- 本文
■ ■ ■ ■

メンバー、スタッフとの「関係」がヒットにつながった

③リアルなメッセージ

BTSはそれまでのK-POP音楽とは異なり、10~20代が共感できるメッセージを音楽にこめました。そして、そのメッセージをあらゆるコンテンツに取り入れ、連続的かつ持続的で一貫性のある企画・制作を行い、発信しました。こういった活動が熱狂的なファンを生み、強力なファンダムの形成につながりました。

これらを実現できたのは、BTSメンバーが10代から20代に、少年から男性へと成長していくなかで経験する悩みとプロセスを余すところなく見せたからです。自分たちの音楽や物語をリアルに伝えるために、さまざまな方向から考え、新たな方法を模索しました。

BTSの成功は、実力はもちろんのこと、一人ひとりの個性やメンバー同士の仲のよさ、つながりがメッセージを伝えるうえでどれだけ重要な役割を担っているか物語ると同時に、未来のアイドルの進むべき道を示しています。

■ ■ ■ ■

- 提供資料
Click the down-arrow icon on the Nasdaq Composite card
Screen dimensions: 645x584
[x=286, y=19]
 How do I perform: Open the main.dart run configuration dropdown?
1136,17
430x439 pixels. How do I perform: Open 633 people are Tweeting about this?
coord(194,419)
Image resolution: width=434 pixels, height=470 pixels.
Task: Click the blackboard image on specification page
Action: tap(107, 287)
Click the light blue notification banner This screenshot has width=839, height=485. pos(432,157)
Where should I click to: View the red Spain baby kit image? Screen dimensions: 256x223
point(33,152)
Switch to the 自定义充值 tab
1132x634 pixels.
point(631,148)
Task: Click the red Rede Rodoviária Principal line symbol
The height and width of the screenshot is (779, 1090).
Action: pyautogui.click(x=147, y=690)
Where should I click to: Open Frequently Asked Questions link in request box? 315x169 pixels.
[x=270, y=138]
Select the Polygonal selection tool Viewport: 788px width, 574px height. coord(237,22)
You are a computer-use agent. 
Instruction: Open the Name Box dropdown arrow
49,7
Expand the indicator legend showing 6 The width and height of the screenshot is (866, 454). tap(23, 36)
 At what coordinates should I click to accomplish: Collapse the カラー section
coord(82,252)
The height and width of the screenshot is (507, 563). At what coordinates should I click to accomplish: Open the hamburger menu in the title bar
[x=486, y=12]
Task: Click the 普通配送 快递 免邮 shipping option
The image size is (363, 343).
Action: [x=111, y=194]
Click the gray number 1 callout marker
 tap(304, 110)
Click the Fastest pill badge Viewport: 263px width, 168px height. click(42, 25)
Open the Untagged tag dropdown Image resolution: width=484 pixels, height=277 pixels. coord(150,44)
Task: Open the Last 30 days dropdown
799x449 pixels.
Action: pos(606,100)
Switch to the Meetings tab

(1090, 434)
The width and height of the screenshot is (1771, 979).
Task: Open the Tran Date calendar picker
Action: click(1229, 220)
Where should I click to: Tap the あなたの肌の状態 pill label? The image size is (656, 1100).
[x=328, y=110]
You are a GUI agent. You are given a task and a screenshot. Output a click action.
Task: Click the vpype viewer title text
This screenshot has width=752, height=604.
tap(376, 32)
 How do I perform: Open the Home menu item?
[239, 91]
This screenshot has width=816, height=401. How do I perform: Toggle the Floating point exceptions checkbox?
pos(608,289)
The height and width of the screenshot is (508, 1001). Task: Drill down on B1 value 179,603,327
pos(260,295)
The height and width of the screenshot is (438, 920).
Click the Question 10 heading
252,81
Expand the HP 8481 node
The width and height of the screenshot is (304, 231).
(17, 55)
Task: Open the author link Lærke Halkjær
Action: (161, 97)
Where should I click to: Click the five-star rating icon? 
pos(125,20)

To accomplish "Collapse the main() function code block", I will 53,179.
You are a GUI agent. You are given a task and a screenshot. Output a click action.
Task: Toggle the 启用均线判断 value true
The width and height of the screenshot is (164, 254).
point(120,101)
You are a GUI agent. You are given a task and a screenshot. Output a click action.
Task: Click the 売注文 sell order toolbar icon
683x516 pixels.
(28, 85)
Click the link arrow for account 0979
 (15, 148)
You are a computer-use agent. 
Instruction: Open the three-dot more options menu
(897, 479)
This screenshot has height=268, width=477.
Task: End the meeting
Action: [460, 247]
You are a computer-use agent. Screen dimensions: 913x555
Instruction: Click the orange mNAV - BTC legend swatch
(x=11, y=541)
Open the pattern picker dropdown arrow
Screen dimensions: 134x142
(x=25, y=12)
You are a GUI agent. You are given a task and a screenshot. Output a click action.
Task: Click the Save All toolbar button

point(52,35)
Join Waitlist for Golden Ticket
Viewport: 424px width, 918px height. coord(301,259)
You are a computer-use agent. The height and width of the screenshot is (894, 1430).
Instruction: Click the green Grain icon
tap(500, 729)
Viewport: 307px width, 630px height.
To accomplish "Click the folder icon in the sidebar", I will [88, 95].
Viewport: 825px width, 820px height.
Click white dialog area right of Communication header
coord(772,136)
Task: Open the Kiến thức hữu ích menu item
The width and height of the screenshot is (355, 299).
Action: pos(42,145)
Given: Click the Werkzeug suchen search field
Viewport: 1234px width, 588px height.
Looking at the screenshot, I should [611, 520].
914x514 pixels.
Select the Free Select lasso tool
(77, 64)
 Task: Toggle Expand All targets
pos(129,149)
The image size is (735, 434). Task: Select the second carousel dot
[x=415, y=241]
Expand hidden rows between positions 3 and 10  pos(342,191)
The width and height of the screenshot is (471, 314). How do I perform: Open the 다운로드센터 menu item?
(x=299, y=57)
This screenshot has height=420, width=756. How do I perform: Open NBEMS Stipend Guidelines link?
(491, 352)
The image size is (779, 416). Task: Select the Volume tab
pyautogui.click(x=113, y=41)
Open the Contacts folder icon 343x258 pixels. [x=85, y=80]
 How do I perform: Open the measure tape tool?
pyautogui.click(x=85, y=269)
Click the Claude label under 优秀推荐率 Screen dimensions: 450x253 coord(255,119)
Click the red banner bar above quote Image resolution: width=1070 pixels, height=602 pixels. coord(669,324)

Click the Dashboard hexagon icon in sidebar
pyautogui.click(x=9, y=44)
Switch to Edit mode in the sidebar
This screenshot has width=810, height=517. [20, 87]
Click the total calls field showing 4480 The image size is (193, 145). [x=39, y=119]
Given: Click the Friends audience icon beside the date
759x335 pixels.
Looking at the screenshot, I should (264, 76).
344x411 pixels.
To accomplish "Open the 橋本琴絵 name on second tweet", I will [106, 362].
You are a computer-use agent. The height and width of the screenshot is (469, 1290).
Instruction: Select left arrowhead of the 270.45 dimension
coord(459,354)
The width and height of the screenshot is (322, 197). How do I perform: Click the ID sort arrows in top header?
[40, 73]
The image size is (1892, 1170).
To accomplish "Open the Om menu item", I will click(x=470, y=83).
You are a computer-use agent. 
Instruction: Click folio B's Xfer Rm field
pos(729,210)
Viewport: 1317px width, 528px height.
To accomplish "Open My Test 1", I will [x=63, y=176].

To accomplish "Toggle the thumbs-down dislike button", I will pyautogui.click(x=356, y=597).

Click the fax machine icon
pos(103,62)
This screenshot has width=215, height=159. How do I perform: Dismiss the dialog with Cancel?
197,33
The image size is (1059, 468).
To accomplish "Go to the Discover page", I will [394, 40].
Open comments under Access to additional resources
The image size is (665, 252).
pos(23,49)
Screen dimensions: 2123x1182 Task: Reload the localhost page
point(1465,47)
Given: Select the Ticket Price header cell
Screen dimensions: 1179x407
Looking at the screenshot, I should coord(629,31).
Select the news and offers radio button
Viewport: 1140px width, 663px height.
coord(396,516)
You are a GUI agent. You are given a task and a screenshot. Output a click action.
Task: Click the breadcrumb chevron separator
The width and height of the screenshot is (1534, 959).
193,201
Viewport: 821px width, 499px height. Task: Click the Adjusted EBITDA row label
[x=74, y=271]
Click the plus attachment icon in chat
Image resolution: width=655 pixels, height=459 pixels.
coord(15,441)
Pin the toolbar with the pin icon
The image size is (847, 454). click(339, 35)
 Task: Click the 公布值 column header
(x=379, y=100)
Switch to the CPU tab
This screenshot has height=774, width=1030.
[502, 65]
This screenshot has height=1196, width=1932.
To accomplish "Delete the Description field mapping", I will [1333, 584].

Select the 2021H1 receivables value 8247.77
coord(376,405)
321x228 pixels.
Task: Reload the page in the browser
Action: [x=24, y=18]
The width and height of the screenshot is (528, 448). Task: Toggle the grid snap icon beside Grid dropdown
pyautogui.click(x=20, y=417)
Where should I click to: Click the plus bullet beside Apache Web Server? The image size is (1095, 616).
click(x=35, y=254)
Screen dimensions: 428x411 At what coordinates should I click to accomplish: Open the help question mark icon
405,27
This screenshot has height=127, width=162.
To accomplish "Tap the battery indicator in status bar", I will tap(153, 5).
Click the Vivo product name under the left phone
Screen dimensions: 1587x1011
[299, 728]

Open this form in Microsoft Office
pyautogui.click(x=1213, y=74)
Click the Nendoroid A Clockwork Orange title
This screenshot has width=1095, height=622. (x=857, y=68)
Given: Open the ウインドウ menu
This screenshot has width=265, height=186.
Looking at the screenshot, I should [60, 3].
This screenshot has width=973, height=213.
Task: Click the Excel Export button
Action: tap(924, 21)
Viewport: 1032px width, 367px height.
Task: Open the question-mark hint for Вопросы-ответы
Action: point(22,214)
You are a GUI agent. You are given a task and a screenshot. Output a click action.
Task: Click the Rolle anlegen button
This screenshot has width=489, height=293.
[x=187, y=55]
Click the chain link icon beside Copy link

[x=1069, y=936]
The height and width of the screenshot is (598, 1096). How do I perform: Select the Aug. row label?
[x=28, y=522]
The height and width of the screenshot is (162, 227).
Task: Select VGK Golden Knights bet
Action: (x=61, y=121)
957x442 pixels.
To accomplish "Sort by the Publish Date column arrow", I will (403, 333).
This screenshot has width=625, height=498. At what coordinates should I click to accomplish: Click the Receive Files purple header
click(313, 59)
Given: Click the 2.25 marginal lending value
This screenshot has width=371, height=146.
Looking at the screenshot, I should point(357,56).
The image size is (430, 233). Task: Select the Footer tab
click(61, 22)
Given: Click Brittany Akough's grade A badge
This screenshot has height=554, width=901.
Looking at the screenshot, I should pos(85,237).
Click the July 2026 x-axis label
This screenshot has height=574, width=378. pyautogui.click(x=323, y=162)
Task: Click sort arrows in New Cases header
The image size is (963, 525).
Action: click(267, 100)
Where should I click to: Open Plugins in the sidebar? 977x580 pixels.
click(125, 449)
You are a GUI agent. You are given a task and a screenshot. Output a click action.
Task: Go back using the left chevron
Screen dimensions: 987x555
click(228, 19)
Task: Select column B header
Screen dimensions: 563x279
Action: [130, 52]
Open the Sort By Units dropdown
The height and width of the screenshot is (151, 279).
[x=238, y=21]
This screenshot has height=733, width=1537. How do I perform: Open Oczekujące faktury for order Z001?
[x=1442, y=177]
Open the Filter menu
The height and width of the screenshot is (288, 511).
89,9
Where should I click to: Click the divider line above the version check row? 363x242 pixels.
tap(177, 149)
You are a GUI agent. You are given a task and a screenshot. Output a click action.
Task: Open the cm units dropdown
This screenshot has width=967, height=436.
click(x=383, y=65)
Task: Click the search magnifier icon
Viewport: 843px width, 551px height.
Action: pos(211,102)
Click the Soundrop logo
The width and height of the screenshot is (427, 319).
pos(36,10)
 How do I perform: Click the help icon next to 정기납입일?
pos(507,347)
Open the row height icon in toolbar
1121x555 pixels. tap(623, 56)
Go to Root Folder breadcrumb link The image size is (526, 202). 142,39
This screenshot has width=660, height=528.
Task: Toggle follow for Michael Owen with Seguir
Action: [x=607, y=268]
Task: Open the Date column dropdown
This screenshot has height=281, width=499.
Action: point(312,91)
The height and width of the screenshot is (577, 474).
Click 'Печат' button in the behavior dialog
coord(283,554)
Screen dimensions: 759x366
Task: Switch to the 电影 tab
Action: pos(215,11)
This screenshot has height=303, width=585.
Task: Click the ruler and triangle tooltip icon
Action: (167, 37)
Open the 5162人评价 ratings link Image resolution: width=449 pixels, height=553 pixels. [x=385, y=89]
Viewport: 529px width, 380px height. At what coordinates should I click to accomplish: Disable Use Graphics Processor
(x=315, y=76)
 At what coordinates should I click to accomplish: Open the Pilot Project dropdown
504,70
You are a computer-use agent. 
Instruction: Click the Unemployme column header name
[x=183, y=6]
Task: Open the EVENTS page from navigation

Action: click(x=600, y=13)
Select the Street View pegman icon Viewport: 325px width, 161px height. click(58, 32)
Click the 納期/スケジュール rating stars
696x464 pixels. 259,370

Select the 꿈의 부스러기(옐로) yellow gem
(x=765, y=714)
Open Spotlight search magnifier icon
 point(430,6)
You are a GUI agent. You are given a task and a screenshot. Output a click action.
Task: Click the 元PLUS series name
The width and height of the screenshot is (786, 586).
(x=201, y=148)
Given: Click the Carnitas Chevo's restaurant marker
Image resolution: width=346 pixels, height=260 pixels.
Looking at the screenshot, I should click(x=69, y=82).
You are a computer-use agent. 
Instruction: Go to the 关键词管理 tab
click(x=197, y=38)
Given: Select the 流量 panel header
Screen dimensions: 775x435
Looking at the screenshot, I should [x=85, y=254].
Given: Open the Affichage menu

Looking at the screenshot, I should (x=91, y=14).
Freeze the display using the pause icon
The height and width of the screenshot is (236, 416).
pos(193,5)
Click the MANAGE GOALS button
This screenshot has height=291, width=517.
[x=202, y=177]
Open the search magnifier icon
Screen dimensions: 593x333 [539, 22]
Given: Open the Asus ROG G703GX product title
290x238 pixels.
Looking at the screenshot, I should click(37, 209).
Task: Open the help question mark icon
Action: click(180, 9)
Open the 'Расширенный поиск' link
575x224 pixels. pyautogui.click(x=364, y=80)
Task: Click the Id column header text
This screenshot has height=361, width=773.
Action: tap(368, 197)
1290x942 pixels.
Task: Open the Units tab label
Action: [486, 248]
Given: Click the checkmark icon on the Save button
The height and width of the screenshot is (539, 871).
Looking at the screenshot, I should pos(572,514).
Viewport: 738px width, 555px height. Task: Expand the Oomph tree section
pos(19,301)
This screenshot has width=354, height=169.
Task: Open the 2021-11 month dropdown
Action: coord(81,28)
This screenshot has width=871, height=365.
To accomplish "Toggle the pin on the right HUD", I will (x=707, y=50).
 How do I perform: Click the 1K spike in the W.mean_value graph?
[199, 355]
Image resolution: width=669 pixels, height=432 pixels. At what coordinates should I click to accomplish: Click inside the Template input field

■ ■ ■ ■

- 課題
本文の「BTSはそれまでのK-POP」から「の進むべき道を示しています。」に至るまでをすべて、一字一句変えずに書き写して示しなさい。

- 解答
BTSはそれまでのK-POP音楽とは異なり、10~20代が共感できるメッセージを音楽にこめました。そして、そのメッセージをあらゆるコンテンツに取り入れ、連続的かつ持続的で一貫性のある企画・制作を行い、発信しました。こういった活動が熱狂的なファンを生み、強力なファンダムの形成につながりました。

これらを実現できたのは、BTSメンバーが10代から20代に、少年から男性へと成長していくなかで経験する悩みとプロセスを余すところなく見せたからです。自分たちの音楽や物語をリアルに伝えるために、さまざまな方向から考え、新たな方法を模索しました。

BTSの成功は、実力はもちろんのこと、一人ひとりの個性やメンバー同士の仲のよさ、つながりがメッセージを伝えるうえでどれだけ重要な役割を担っているか物語ると同時に、未来のアイドルの進むべき道を示しています。